In shows at Locks Gallery, SFMOMA (both 2008), Derek Eller and Warehouse Gallery (both 2009), Shotz exhibited related suspended and wall-based sculptures that resembled ghostly, floating chandeliers or iced-over molecular forms (Crystalline Structure, 2007); weightless, skeletal apparitions made of long, bowing strands of beaded piano wire (The Structure of Light, 2008; Equilibrium, 2009); and billowing webs created by looping thread around pins nailed to walls in complex, mathematically based networks of triangles ("Thread Drawings", 2008).
During this period, she also produced collage-like digital prints sourced from photographs of her own work (e.g., the series "A Momentary Configuration of Matter").
Reviews described them as hybrid, hive-like organic structures resembling DNA strands from an artificial life form, Rorschach tests, butterflies, lace patterns and skulls.
In later work, Shotz continued to explore perceptual concerns while pursuing a wider range of materials, forms and processes.
"Standing Wave" (2010, Wexner Center for the Arts) consisted of thousands of thin, iridescent clear acrylic strips placed side by side and projecting from a 25-foot-long wall in curved arches and undulating waves; the shifting refractions and reflections suggested op-art constructions.
Wave Equation (2010, Nasher Sculpture Center) and Invariant Interval (2013, University of Texas) were monumental, yet delicate constructions employing piano and steel wire filaments in skeletal ellipses or web-like forms; reviews described them as "gossamer" works moving between presence and absence, interior and exterior, and static mass and illusory motion.

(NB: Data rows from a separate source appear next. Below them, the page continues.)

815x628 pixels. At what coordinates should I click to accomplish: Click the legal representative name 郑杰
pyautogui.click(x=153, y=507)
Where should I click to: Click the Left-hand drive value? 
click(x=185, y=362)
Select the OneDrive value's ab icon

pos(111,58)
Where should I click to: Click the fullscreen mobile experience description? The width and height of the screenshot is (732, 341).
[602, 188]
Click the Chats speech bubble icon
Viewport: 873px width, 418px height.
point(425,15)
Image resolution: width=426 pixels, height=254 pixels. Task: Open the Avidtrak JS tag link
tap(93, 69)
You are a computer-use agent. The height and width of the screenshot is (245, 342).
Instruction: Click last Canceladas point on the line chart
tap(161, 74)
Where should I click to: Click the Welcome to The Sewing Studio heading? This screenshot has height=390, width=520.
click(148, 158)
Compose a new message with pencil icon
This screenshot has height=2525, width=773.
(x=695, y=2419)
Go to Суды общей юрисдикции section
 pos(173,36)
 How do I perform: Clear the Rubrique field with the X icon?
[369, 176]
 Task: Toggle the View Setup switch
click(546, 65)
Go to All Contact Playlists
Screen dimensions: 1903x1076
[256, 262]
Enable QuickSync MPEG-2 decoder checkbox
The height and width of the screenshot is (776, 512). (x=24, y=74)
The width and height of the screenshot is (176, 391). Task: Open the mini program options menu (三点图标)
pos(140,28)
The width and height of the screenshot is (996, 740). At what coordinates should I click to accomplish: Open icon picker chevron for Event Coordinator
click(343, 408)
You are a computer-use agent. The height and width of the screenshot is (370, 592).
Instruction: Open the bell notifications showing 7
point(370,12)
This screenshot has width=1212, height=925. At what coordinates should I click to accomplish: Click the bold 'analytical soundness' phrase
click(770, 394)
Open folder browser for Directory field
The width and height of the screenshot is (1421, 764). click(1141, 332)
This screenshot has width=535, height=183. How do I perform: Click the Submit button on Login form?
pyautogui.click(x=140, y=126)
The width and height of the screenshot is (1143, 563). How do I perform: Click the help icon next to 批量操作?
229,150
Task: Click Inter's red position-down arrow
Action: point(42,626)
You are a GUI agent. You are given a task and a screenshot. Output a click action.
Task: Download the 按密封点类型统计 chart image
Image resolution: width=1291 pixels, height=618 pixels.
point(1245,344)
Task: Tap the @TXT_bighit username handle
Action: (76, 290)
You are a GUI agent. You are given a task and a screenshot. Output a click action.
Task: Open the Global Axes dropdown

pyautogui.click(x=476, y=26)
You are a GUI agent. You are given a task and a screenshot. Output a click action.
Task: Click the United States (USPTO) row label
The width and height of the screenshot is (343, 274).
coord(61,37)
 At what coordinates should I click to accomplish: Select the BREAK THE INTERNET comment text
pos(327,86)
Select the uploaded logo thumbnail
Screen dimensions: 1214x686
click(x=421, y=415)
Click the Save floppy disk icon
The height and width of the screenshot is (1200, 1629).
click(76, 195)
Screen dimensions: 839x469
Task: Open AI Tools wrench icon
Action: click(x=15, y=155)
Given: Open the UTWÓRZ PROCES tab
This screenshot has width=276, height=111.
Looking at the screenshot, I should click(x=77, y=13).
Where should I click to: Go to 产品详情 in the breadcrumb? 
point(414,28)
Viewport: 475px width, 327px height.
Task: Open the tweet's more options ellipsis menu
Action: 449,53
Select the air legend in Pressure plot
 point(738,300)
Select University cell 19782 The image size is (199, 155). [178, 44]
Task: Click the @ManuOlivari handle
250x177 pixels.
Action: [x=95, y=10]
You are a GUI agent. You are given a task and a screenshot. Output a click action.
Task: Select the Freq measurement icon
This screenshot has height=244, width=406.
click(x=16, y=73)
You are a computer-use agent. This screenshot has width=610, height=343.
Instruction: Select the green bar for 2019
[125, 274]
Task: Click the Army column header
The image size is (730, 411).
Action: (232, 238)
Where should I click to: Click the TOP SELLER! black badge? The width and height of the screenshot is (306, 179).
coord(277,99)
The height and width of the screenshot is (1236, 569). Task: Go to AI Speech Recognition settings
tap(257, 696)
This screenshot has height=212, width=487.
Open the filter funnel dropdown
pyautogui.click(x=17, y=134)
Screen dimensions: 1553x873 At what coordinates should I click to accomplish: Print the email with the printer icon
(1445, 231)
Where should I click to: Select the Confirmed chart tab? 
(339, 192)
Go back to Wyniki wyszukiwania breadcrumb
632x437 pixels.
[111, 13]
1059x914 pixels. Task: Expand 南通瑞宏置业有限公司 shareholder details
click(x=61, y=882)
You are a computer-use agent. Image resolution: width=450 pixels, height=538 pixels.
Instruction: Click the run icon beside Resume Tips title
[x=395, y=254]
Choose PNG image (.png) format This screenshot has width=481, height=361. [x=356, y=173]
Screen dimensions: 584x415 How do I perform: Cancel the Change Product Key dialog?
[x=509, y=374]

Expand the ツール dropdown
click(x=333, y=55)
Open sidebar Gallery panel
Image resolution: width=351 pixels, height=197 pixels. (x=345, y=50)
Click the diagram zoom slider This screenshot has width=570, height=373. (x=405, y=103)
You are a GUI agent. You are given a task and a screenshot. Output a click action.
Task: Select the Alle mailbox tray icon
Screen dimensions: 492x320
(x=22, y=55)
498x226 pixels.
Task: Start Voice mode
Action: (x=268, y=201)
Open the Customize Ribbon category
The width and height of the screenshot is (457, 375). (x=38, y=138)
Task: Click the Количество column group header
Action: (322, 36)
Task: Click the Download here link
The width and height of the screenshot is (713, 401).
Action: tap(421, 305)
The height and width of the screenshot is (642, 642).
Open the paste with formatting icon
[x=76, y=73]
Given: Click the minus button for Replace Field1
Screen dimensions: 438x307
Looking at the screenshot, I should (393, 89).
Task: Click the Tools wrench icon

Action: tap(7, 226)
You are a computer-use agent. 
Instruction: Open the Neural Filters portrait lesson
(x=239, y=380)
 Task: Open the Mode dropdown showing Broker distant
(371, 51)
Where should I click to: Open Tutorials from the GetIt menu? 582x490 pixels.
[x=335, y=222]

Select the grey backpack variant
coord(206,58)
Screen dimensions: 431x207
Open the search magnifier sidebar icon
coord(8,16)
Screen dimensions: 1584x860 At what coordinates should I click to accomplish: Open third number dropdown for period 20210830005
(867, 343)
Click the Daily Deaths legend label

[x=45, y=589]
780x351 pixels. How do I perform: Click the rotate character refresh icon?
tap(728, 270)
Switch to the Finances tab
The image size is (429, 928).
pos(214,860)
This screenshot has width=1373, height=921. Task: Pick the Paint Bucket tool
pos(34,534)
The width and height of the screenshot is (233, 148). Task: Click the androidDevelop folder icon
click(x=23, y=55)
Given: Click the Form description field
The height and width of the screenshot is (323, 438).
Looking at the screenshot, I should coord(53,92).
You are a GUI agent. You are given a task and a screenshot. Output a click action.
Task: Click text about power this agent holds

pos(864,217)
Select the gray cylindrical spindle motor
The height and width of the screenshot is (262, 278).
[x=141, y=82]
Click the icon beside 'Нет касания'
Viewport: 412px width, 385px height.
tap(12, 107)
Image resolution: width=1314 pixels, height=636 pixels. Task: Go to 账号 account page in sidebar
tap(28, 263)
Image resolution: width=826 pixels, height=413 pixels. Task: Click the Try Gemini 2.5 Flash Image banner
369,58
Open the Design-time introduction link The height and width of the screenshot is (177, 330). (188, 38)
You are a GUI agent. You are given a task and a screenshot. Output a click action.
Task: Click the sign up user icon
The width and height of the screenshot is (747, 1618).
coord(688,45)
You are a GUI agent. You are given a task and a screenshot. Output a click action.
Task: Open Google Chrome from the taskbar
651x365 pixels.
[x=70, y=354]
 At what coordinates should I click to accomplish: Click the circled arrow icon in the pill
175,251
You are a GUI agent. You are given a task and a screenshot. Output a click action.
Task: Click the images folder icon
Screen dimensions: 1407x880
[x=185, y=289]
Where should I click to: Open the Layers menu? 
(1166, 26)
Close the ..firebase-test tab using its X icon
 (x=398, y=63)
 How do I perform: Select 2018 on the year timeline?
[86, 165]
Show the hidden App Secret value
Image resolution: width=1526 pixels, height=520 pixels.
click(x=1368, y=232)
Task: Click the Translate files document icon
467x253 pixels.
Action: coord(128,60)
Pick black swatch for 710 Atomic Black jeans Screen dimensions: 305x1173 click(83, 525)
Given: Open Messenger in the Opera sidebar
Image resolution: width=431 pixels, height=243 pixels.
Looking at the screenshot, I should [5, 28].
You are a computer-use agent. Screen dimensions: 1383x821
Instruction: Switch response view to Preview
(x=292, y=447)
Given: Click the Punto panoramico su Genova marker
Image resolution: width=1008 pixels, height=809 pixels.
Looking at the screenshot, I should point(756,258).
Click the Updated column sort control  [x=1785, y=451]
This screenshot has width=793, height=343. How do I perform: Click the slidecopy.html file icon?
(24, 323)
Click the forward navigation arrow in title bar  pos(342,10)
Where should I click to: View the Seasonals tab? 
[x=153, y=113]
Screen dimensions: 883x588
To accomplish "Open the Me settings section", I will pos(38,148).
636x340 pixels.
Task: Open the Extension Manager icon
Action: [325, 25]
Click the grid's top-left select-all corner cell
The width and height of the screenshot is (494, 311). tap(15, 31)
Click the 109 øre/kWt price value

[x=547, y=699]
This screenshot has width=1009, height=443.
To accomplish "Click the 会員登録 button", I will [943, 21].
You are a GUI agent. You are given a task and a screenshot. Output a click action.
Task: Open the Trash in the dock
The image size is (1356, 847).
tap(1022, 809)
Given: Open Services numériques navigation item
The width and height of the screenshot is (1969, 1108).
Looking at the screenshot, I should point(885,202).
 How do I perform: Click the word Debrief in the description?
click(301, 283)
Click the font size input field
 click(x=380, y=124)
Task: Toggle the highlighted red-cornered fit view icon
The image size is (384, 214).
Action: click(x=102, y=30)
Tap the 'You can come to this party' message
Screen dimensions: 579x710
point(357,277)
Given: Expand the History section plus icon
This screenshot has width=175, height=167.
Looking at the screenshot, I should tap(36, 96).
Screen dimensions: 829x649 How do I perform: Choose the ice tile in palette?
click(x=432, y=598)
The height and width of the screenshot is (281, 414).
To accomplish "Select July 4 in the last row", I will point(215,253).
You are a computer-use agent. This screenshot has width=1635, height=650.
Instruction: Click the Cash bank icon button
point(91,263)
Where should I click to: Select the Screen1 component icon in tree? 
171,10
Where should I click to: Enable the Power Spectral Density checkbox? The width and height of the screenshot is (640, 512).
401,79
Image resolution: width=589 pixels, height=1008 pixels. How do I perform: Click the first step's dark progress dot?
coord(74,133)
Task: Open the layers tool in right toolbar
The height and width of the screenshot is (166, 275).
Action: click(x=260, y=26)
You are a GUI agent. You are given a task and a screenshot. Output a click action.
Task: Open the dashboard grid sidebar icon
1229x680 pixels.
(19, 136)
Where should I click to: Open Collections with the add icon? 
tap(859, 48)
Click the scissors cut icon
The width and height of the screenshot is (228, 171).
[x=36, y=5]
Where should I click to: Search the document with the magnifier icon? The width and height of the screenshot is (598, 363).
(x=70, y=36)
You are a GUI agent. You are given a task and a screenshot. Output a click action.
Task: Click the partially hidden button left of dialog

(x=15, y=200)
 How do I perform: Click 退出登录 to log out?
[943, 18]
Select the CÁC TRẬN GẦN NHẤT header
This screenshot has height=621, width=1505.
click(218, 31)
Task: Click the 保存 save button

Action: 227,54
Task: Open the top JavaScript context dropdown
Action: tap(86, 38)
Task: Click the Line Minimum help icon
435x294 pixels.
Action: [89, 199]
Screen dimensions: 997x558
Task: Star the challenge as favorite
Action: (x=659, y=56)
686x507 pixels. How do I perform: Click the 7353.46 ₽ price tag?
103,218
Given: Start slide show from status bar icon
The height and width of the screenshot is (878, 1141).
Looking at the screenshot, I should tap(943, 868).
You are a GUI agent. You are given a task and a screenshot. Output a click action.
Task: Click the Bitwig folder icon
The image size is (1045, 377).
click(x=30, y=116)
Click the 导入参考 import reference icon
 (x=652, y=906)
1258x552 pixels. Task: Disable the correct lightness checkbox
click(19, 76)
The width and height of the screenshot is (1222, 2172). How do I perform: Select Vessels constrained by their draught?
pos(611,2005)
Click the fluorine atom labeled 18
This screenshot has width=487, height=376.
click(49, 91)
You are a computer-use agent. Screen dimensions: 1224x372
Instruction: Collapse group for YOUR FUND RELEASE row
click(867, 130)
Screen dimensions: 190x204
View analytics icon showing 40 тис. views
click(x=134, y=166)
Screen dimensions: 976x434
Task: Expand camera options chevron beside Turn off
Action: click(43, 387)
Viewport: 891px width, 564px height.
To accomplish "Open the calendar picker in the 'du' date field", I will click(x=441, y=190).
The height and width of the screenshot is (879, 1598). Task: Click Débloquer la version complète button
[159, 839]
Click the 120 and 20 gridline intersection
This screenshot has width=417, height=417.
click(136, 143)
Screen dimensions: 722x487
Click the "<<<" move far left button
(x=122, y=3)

The installations Plane Weave (2016, Pennsylvania Academy of Fine Art) and Object for Reflection (2017/2020, Guggenheim Bilbao) were vertical, tapestry-like works made of thousands of octagonal pieces of perforated aluminum joined by steel rings, whose flexible, open construction dramatically slumped and folded while appearing both solid and transparent.
Their shimmering responses to changing sunlight evoked patterns ranging from natural (the sun on rippling water) to human-made (fabric, chain mail) to digital (screen pixels).